The Chacma Baboon is found in southern Africa from South Africa to Angola, Zambia, and Mozambique. There are many different varieties throughout these ranges that have different colorings such as the Cape Chacma and Gray-footed Chacma. There is another member of the species, which is the Ruacana Chacma, which is usually found in Namibia and Angola that is much smaller than the other versions of the animal.
The Chacma Baboon seems to be quite adaptable because it can be found in very grassy areas to the Kalahari desert. These baboons are often found in the same areas that are inhabited by humans, but they are known to keep their distance from them or simply not take much interest in them at all, though in some areas this is not the case as people feed the baboons.

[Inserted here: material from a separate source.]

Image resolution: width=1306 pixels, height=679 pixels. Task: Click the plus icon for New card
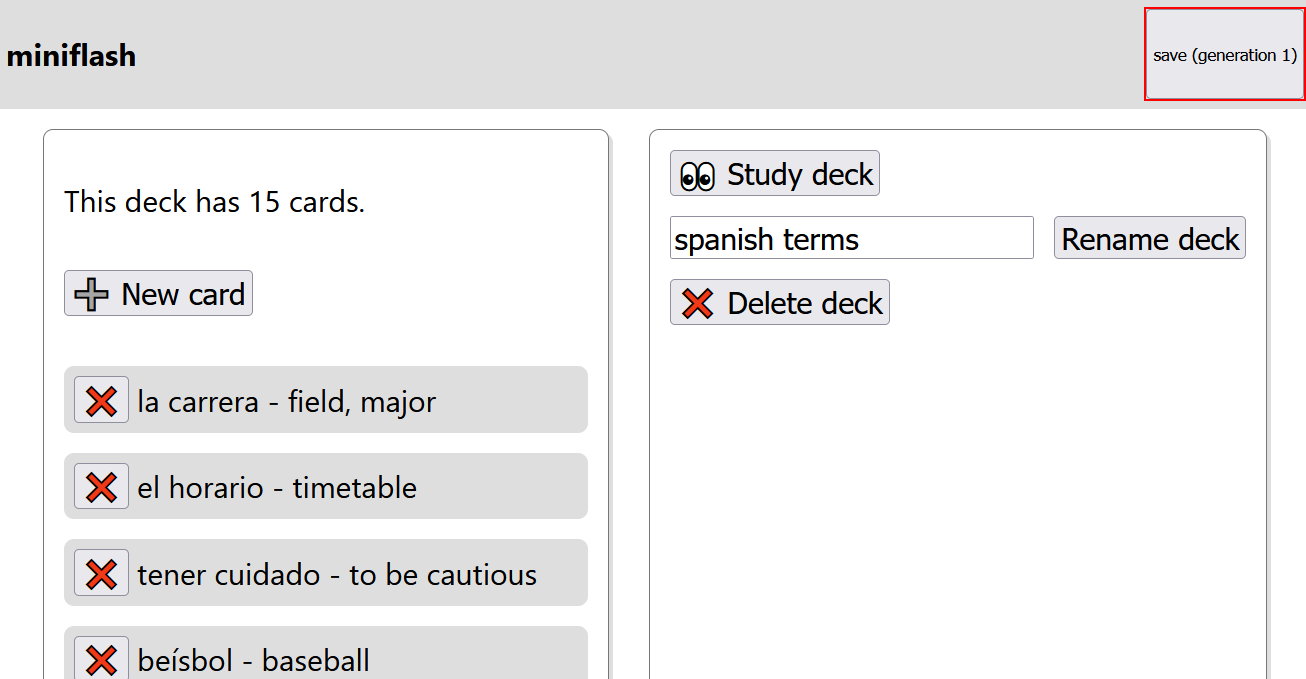tap(92, 294)
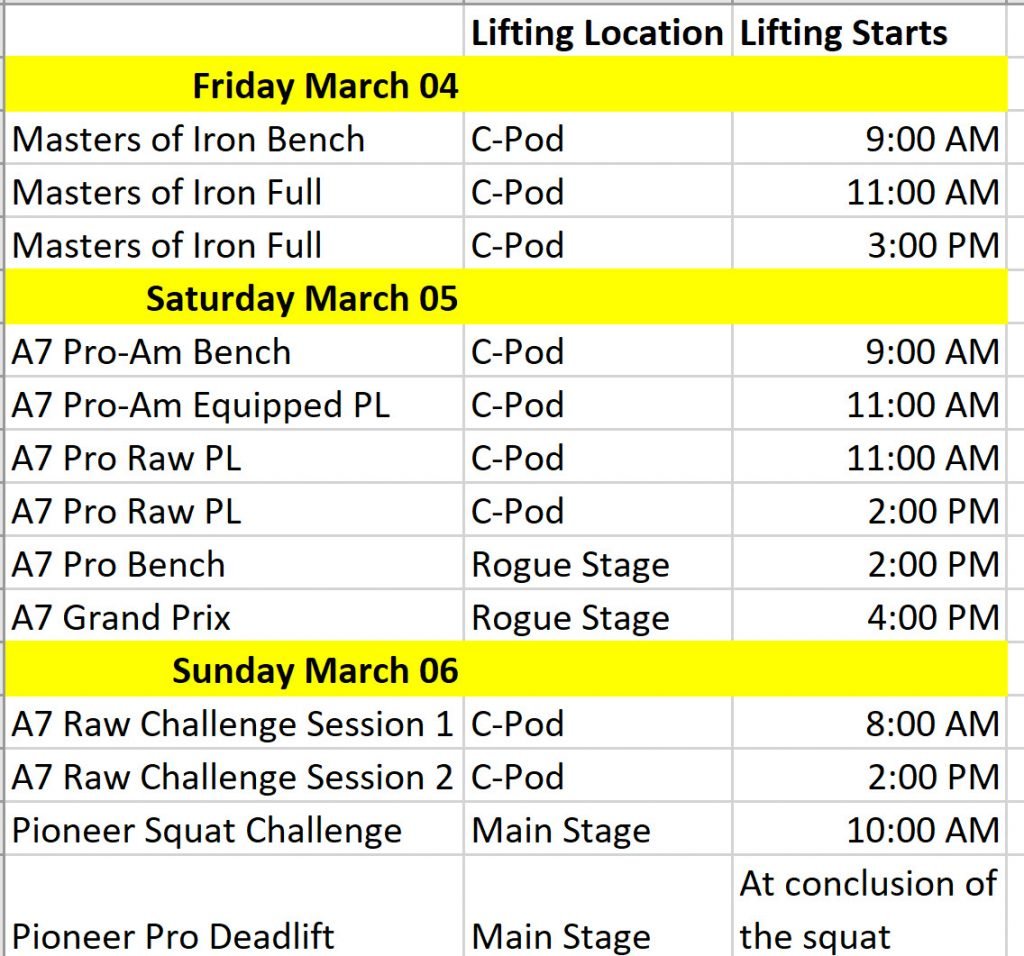Click the 3:00 PM start time cell

(x=869, y=244)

Being omnivores and living in a wide range of places the Chacma Baboon will generally eat whatever they can find in the area in which they live. They are known scavengers and will eat fruits, insects, seeds, and small animals. Many baboons have found that humans are an excellent source of food and will take food from them or simply visit areas where humans leave their food remains.
The Chacma Baboon is a social animal, and therefore lives in small social groups that have males, females, and young. It seems as though there is a very strong hierarchy among the groups that is passed down from one generation to the next. Those that seem to have the closest relationships are unrelated males and females. Groups of Chacma Baboons are referred to as troops, and each troop has their own behavior and means of communication that may include facial expressions, calls to one another, sounds, and even touch of one baboon to the other.
These baboons are still available in vast numbers, which is why they do not rank amount the endangered species that inhabit the same areas. Though they are not listed as endangered now, many think that this will change within the next ten years due to habitat loss, which is already being seen in some areas with troop sizes dwindling year after year.